Russell (Russ) Owen was always the picture of health. The 42-year-old father of three got in the best shape of his life with intense P90X workouts so, in the summer of 2011, he decided to subject his body to a second round.
“As I progressed through the hour-long workout regimen, it didn’t get any easier,” said Russ, a New England native and healthcare investment banker. “I was laboring more and feeling lightheaded. I just wasn’t myself. That didn’t happen the first time.”
Coupled with the marked difference in stamina were restless nights. Russ experienced sharp lower abdominal pains he thought were from a stomach ulcer. He made an appointment with a primary care physician who diagnosed his symptoms as acid reflux or irritable bowel syndrome. He left the office with a prescription for Zantac, used to treat ulcers and acid reflux.
“I knew in my gut that wasn’t it. It felt more intense than reflux, so I called a GI (gastrointestinal) specialist who made a similar diagnosis and medication referral as primary care,” said Russ. “I insisted the doctor do an upper GI endoscopy.”

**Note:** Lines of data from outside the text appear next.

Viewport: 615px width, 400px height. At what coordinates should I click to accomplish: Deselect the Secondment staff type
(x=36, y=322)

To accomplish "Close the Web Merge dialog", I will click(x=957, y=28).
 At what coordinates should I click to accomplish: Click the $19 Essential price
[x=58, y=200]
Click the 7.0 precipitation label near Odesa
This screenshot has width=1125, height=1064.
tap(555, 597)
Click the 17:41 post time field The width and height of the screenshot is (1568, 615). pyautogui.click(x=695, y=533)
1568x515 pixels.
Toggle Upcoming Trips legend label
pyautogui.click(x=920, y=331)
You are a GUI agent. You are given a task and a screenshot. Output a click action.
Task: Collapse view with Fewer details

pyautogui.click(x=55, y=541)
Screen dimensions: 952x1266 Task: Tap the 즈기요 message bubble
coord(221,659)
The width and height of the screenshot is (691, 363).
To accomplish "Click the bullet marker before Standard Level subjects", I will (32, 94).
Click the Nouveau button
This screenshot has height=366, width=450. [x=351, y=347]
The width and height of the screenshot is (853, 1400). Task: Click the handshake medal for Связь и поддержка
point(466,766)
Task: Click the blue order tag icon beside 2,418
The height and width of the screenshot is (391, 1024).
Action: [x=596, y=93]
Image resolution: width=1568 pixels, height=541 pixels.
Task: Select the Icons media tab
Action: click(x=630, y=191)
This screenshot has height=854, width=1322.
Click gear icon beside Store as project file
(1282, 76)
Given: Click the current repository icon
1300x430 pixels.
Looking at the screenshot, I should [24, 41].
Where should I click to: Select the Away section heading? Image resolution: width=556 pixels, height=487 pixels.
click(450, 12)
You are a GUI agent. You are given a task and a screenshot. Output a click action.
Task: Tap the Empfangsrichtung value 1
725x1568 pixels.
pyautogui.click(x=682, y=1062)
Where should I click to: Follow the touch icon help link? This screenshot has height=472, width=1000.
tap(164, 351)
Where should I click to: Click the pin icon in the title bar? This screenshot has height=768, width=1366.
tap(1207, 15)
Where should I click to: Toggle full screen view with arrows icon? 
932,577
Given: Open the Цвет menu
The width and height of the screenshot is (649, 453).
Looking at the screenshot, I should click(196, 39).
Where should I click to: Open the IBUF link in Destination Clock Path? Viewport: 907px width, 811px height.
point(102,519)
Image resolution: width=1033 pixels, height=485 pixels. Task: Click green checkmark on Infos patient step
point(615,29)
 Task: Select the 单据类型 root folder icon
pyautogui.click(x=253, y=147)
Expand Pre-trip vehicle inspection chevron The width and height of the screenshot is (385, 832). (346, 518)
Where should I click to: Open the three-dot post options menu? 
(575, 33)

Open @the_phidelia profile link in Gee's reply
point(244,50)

Thankfully, being his own health advocate paid off, but not in the way anyone suspected. A biopsy was taken since the x-rays showed redness and tenderness in his lower intestine. The call providing his biopsy results came on a Saturday, three days later than expected. It was June 11, 2011.
“It was the GI specialist saying, ‘hey, we need to talk. You’ve got cancer,’” said Russ. “I was scared and shocked trying to make sense out of what he was saying since I try hard to take care of my body. Since I had no reason to learn which cancers were more fatal, I thought the news was a death sentence.”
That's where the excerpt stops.